▶ TASK TO CARRY OUT
Continue the essay on the United States breaking up from the point where the text stops.

▶ READING PASSAGE
_ _ _ _ _
An Increasingly Divided Country

An Increasingly Divided Country July 9, 2014

I’VE MENTIONED BEFORE IN THIS SPACE that I have been worried about the long-term prospects for the survival of the United States as a unified and cohesive political entity. I still am.

Before I get to the specific reasons for my concern, it is worth pointing out that countries and empires have been breaking up, merging with one another, annexing territories, granting those territories independence and so on since the first farmer planted the very first crop 10 or 12 millennia ago and the whole project of human civilization began. Recent world history suggests that the breakup of the United States into a sort of commonwealth of independent countries need not be violent or otherwise ruinous, at least in principle. The breakup of the old Soviet Union was accomplished with relatively little bloodshed.

Go back a few decades, and we have examples in our own history — the Philippines, the Panama Canal Zone and various scattered atolls and islands in the Pacific were all once U.S. territory or colonies, and all gained (or regained) sovereignty through peaceful negotiation and treaties.

There are, of course, counter-examples of breakups that went much more badly.
_ _ _ _ _
▶ SOURCE MATERIAL
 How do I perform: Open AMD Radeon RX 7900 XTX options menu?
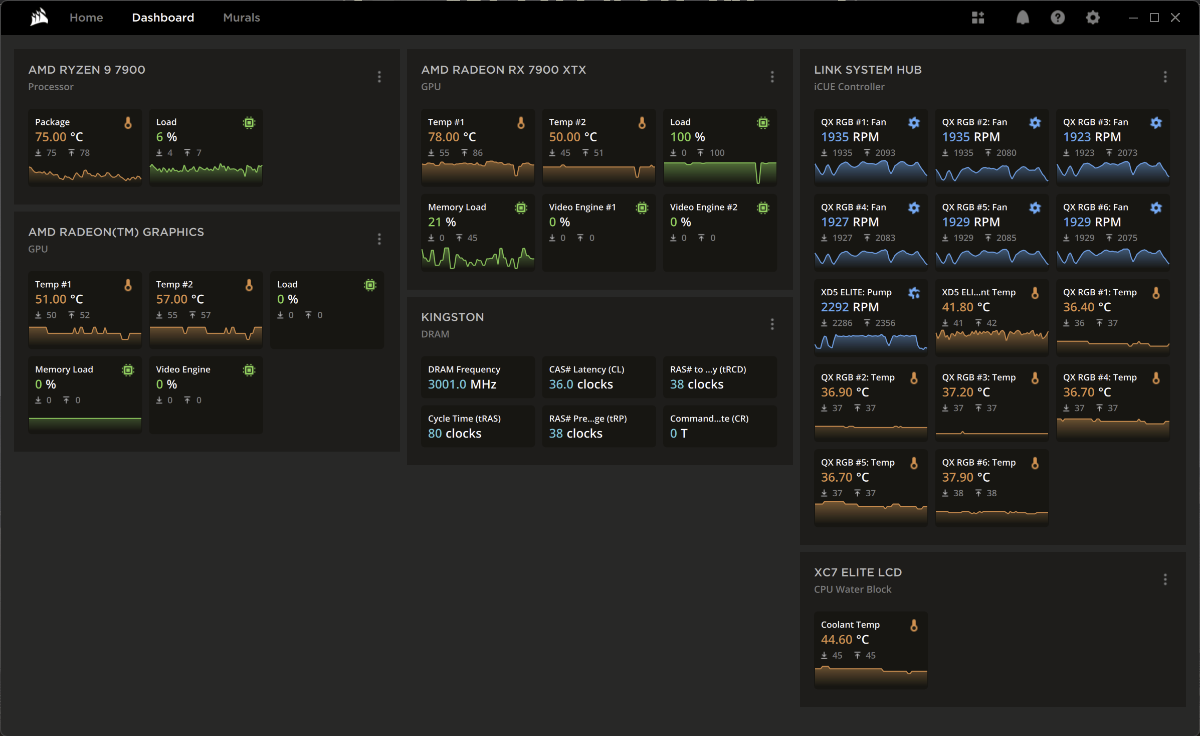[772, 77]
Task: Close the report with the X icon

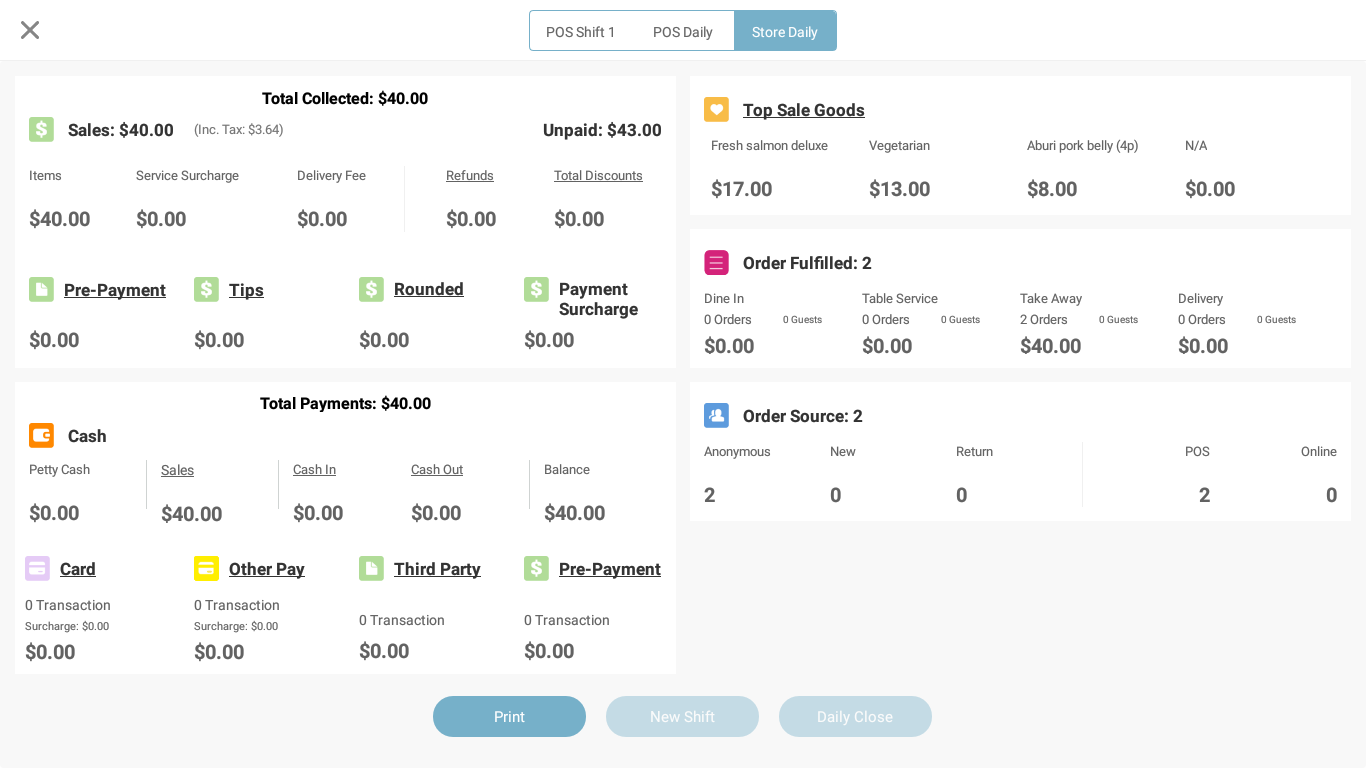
_ _ _ _ _
▶ OUTPUT FOR THIS EXERCISE
The primary example from our American history was, of course, the  U.S. Civil War, which answered two burning questions of the day: Do states have the right to secede from federal jurisdiction because of policy differences with the federal government (the answer was a resounding “no”); and should states be allowed to deny basic human rights to some of their residents based on “peculiar” local customs and traditions? (The answer, again, was “no,” though it took another century to make significant progress in overturning Jim Crow and other forms of de facto and de jure discrimination, and that work is still unfinished.)

The Civil War resulted in a million Americans on both sides killed and wounded, and the conversion of much of the armature of civilization in the southern U.S. into smoldering ruins, which was all the more horrifying when you consider that this was in the days before bomber and fighter aircraft and the mass production of armaments. Richmond, Virginia in 1865 looked very much like Berlin 80 years later at the end of the Second World War.

This is what we risk when contemplating the breakup of the United States — actually, much worse than that. Remember that entire cities in the South were razed without recourse to the extremely efficient machinery of death that is now available to all factions in any armed rebellion.

Let me be blunt here: Contemplating a second Civil War in the era of nuclear weapons is deeply irresponsible. It is a prospect that might well end human civilization worldwide. In other words, it is utterly unthinkable.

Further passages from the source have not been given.